В Лондоне В. Д. Набоков совместно с П. Н. Милюковым издавал журнал «New Russia». В ноябре 1920 года переехал в Берлин, где вместе с И. В. Гессеном редактировал газету «Руль». Он очень остро отреагировал на попытку Милюкова коренным образом изменить тактику кадетов: идея альянса конституционных демократов с социалистами была ему глубоко чужда. На заседании Берлинской группы Партии народной свободы 23 августа 1921 года он говорил так: «По любому вопросу практической политики сторонники Милюкова и мы смотрим различно. Нам нельзя приветствовать революцию, так как революция разрушила Россию, растлила народную душу, сделала из нас изгнанников. Мы остаемся противниками самодержавия и той куцей конституции, которая была до 1917 года, но мы отрицали и отрицаем революционные пути, и теперь мы ясно увидели, к чему они приводят. В этом основа нашего разногласия».
28 марта 1922 года в газете «Руль» появилась последняя статья В. Д. Набокова: «Сегодня в Берлин приезжает П. Н. Милюков, выступающий с лекцией на тему „Америка и восстановление России“. Те тактические разногласия, которые в свое время провели грань между нами и нашим старым товарищем и руководителем, и теперь еще не устранены. Он выступает в Берлине под флагом демократической группы партии народной свободы, напоминающим и о существовании этой грани, и о том, сколько в ней условного, временного, случайного, непринципиального». Набоков протянул руку Милюкову – они встретились как старые приятели. На лекции Милюкова Набоков сидел в первом ряду Берлинской филармонии. А Милюков, по его собственным словам, идя на трибуну, думал, как бы смягчить выражения, чтобы не обидеть товарищей по партии.
Выступление закончилось. Милюков уже собирался спуститься с трибуны, как из зала раздался выкрик: «Я мщу за царскую семью!» Последовали три выстрела – Милюков остался невредим. Тогда началась беспорядочная стрельба: монархисты П. Шабельский-Борк и С. Таборицкий (а именно они и были террористами) исступленно стреляли во все стороны. Зал охватила паника. Набоков бросился на одного из стрелявших, схватил за руку, повалил. Раздался еще выстрел… Набоков погиб, прикрывая грудью старого товарища.
Владимира Дмитриевича Набокова похоронили через три дня под Берлином, на кладбище в Тегеле. Некрологами откликнулись на его смерть И. А. Бунин, А. И. Куприн, Д. С. Мережковский. А через две недели в газете «Руль» вышло стихотворение «Пасха»:
Это стихотворение было посвящено смерти отца, и его автором был В. В. Набоков.
Василий Алексеевич Маклаков: «Счастье и благо личности скажут нам, куда направить развитие общества…»
Виктор Шевырин
Еще в эмиграции о Василии Алексеевиче Маклакове было справедливо сказано, что само его имя покрывает своим блеском общественную и политическую культуру России.
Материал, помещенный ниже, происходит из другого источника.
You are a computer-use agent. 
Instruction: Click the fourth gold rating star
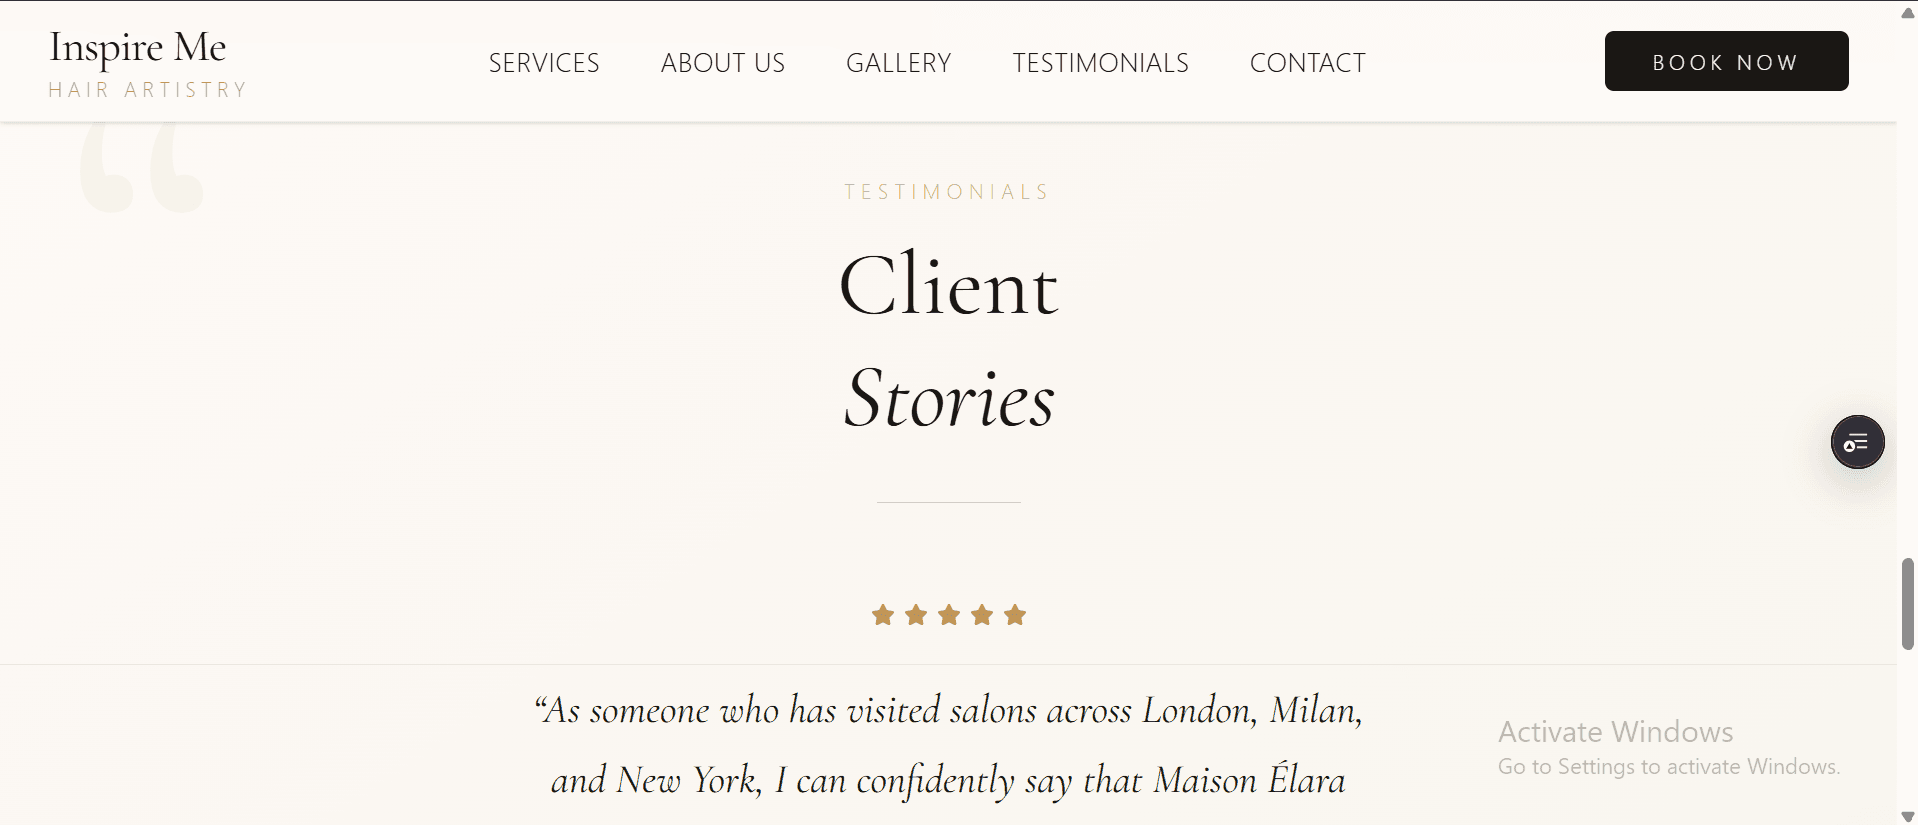982,615
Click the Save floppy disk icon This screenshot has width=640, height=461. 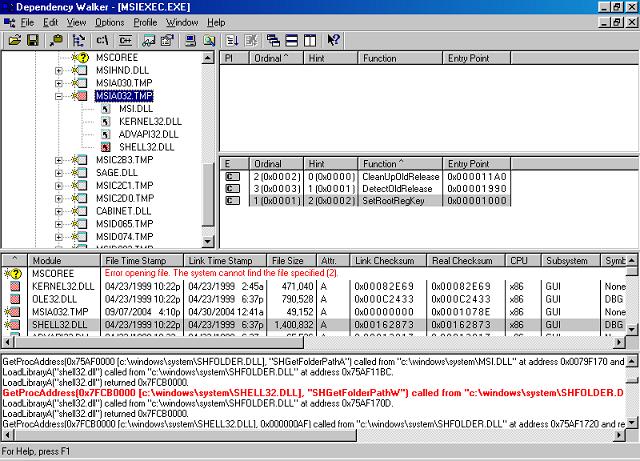pyautogui.click(x=32, y=41)
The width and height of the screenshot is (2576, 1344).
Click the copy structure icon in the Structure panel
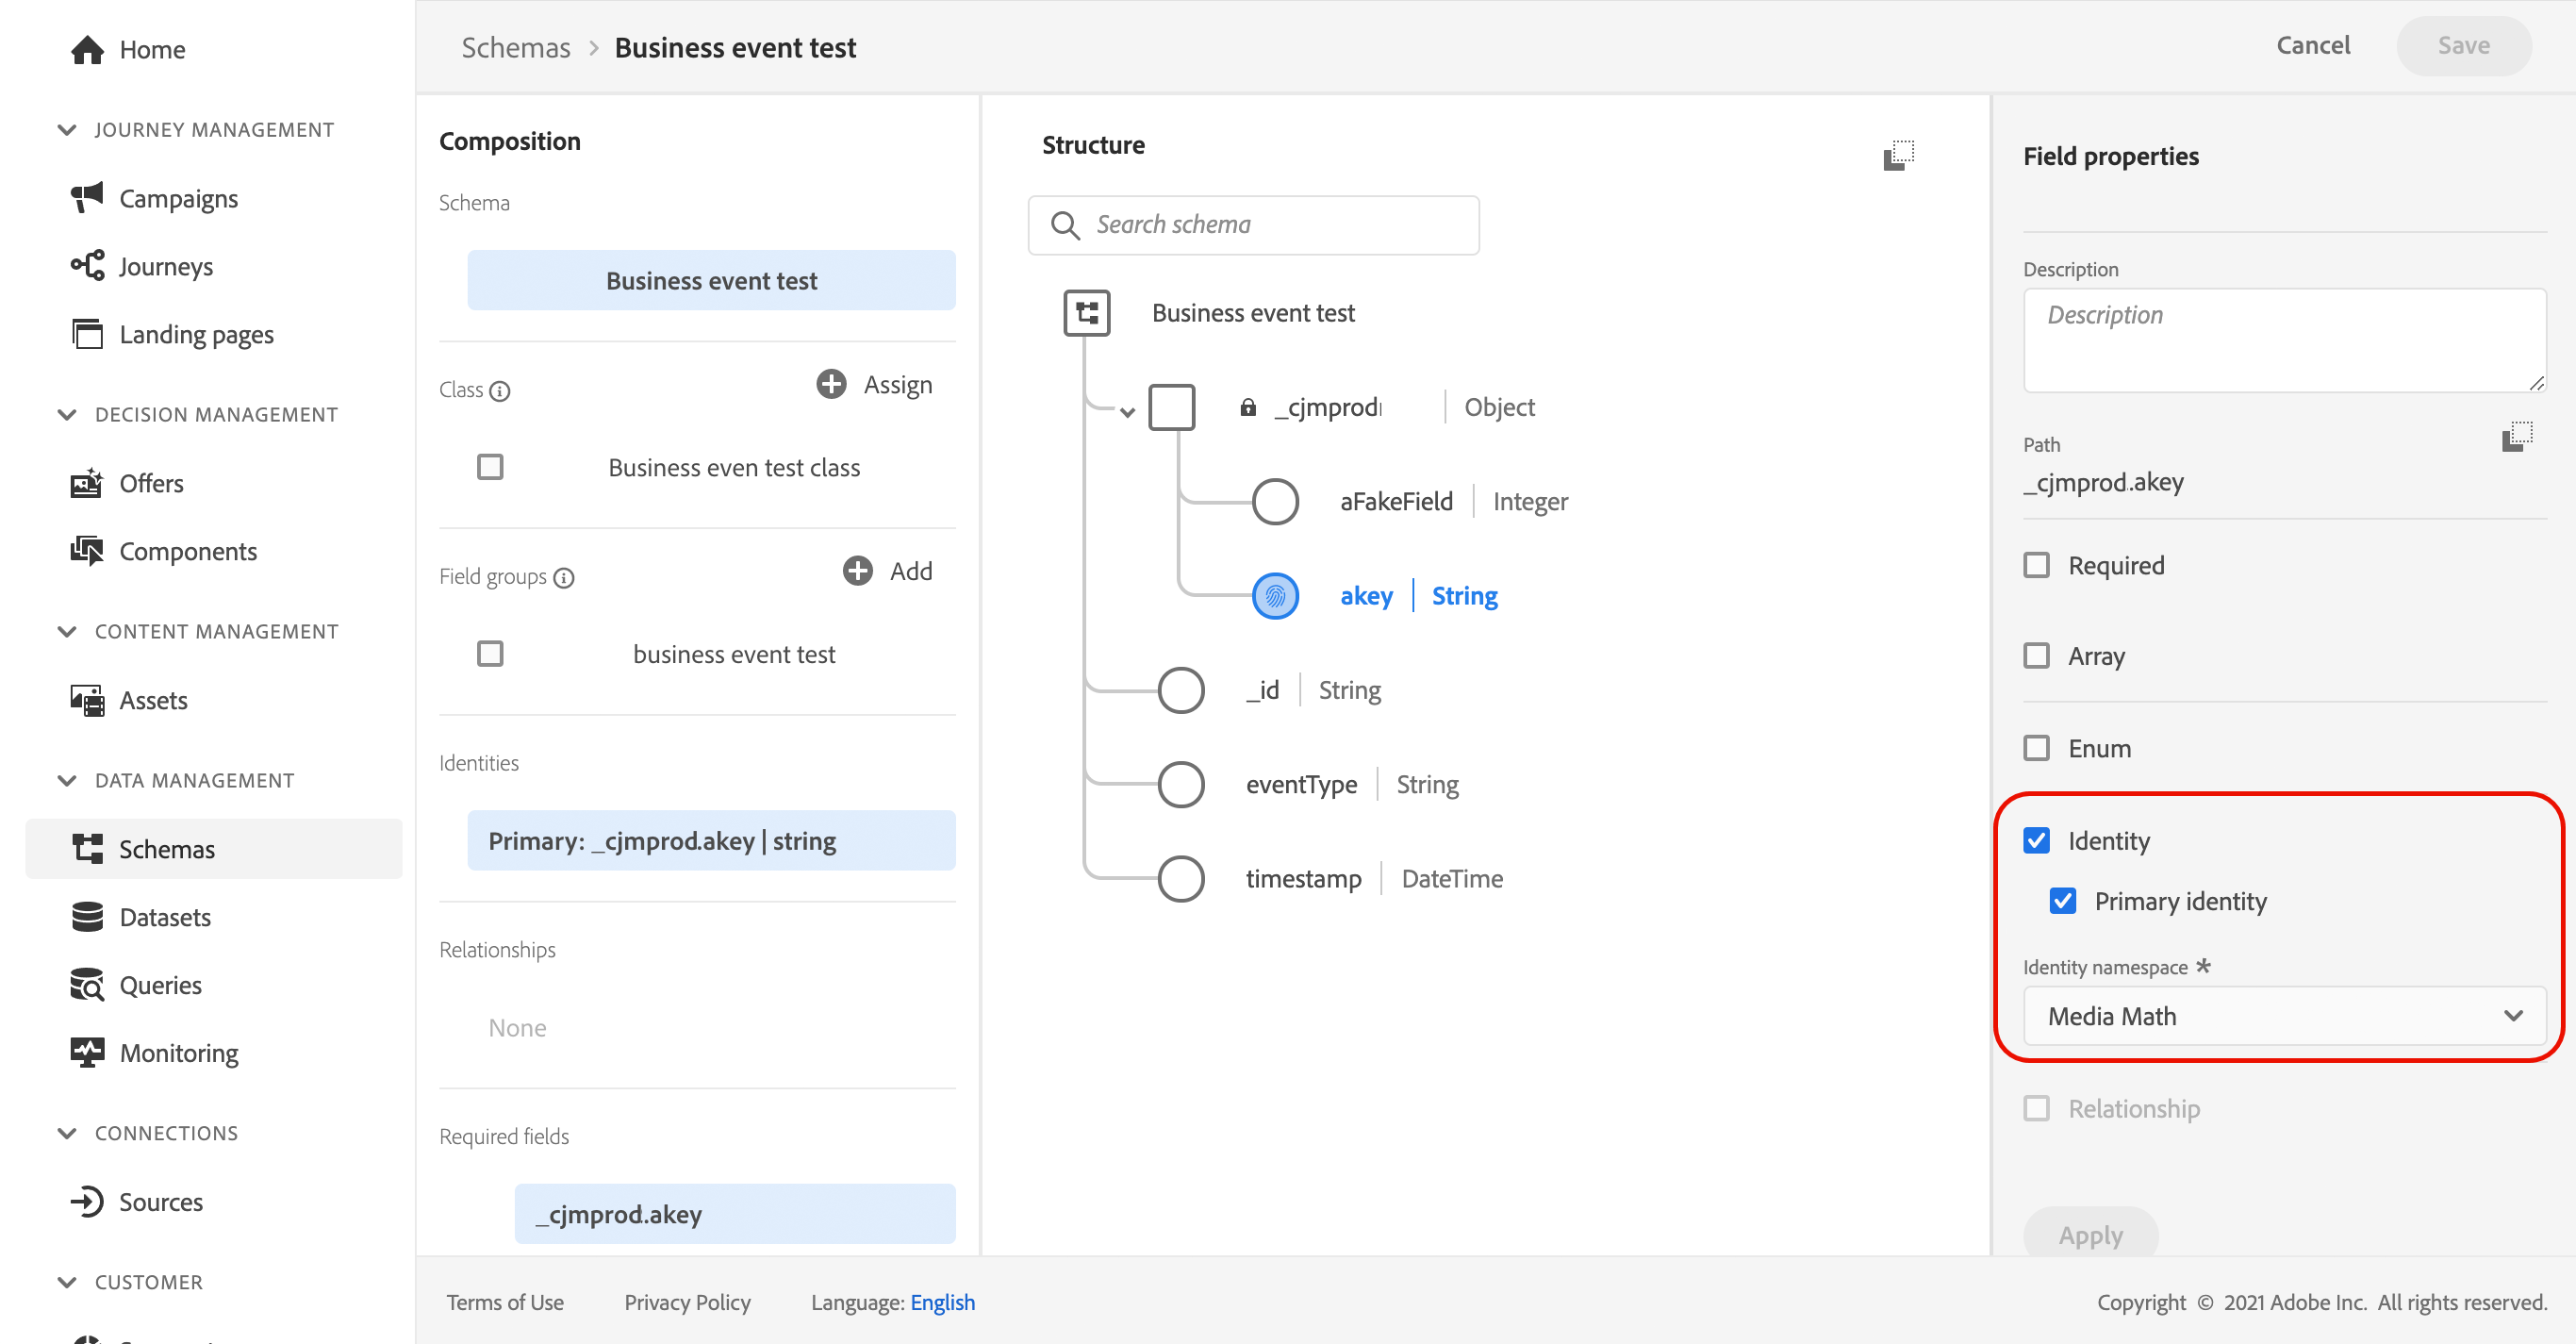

Непревзойденный адвокат, которого ходили слушать, как ходили на Собинова и Шаляпина, прославившийся на весь мир искусной защитой на процессе Бейлиса, лучший оратор II, III, IV Госдум, член ЦК кадетской партии, посол Временного правительства во Франции, замечательная и незаменимая фигура русской эмиграции, автор прекрасно написанных книг, мемуаров и множества статей. Даже в сравнении с П. Н. Милюковым, признанным лидером кадетской партии, он во многом выигрывал. «В Маклакове, – писала член кадетского ЦК Ариадна Тыркова, – было больше блеска, он был талантливее, обаятельнее. Его политический анализ был тоньше и своеобразнее».
Ораторский дар Маклакова производил одинаково сильное впечатление и на русских, и на иностранцев. Магию его дара увлекать своих слушателей испытали на себе Ллойд-Джордж, Клемансо, Вильсон, Орландо, Вивиани и многие другие выдающиеся политики своего времени. Маклакова не зря окрестили «златоустом» и «сиреной»: тайна его красноречия, по мнению некоторых современников, скрывалась в чеканной, изящной в своей простоте разумности, в убедительности рассуждения, в удачных сопоставлениях, в выводах, поражающих спокойствием своей логики. Эта логика была одной из форм проявления его необычайно сильного и гибкого ума.